There are certain dilemmas that small, medium, and large companies face. A small company can keep their nose to the grindstone, be nimble and versatile. Usually as you’re building up a business you’re willing to investigate anything in your adjacent field to see if there is a niche market you can fill. A lot of dealers have custom skill sets that were developed to satisfy client needs, especially because the low-voltage industry has diversified.

What should your low voltage company be in today’s market? You can cherry-pick some of your core profit centers and you could then venture into other areas and total solutions that many businesses and high-end residential clients are looking for.

We’re not in the alarm business anymore. We’re in the low-voltage solutions business. Picture a big funnel and at the very bottom of the funnel are the client’s desires and the dollars they’re willing to spend. At the top of the funnel are high-end integrators who refer to themselves as all-in-one solutions. That is your highest dollar yield. It’s also the most effort, time, and coordination. You absolutely have to appear to be at the very top of your game regarding any tangent in the low-voltage world. It’s clouded with a certain level of mystique, because clients may part with over a half-million dollars to automate their homes.
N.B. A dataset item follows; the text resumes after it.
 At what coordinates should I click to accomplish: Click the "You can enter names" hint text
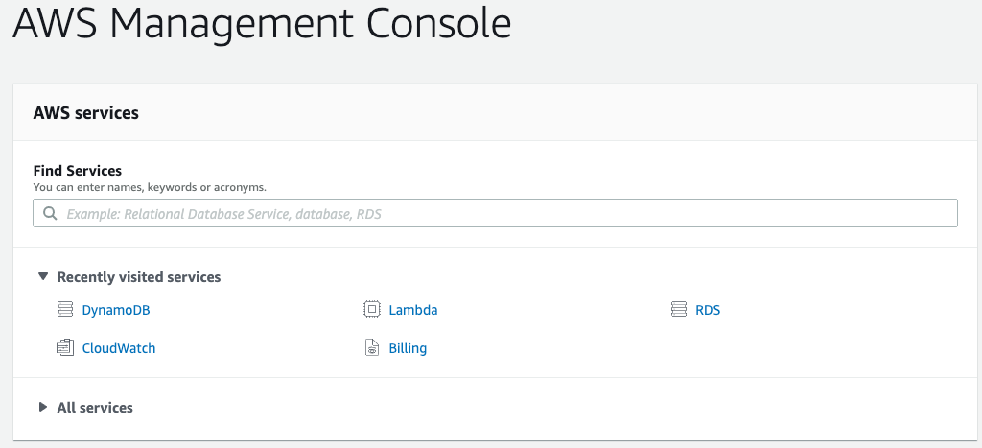[x=150, y=187]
Visualize the top of the funnel, where you’re putting in all types of ingredients – smart controllers, plasma TVs, infrastructure wiring, telephone systems, cameras, and the lonely little alarm system. Somewhere in that funnel is a bottleneck. That’s where your core skill sets start to leave off, depending on whether you’re a top-down selling company or you’re starting at the bottom of the funnel with an alarm system, trying to sell up. You will reach that choke point wherever it may be, because very few companies possess the entire range of low-voltage skill sets.

We all know that clients expect alarms to be insignificant amounts of money, and you’re like a salmon swimming upstream as you try to upsell your clients from a basic alarm. The problem is you don’t have the expertise and the years of experience in some of the newest consumer whiz-bang technologies. This is if you’re at the bottom of the low-voltage funnel.

The clients’ interests – whether they can afford it or not – are in the top down. So the small company’s dilemma is: Do you diversify and swim upstream in this funnel and start to capture other marketplaces just so the client considers you for a guaranteed alarm sale, which is the RMR business? The answer is that the consumer market is demanding it.

Normally what happens is you’re swimming upstream and cherry-picking what seems to fit your marketplace. You certainly have the client’s ear because you’re their trusted security provider. Being an existing client, you have the floor to sales pitch them on anything and everything you think they might be interested in. The clients are nodding because it all sounds good and exciting, and as you start to talk considerable dollars, as you approach your choke point, out of the blue the client may say, “What about an entire home theater, with the theater seats and a Star Wars theme?” All of a sudden you find yourself speechless. What do you say? “We have people we are affiliated with who can do that for you.” You just shot yourself in the foot! Now you put your entire job at risk, because without prior notice, the client has upsold themselves to a top-down solution.

You may easily lose not only all you’ve been talking about, but it will be a lateral pass to the company equipped to handle this client and they may not be including you in the alarm portion.

You really thought you were doing great until you hit that block point, and now a top-down company comes in and compresses you right back down to where you were – to the lonely RMR alarm company. Although their bottleneck is at the bottom of the funnel, they can easily navigate their way through this bottleneck, either because they’ve subcontracted the alarm or installed it illegally themselves (if they are operating without an alarm contractor's license in a state that requires one) – because their client has been sold from the top down.

My advice is try to assign recurring revenue to whatever type of system you do. It doesn’t mean you have to give a bumper-to-bumper warranty on every consumer product. Maybe it’s an extended warranty on the wiring for 15 years. If you assign that value to your services, then you will be able to train your way up to the next plateau, because you can afford it.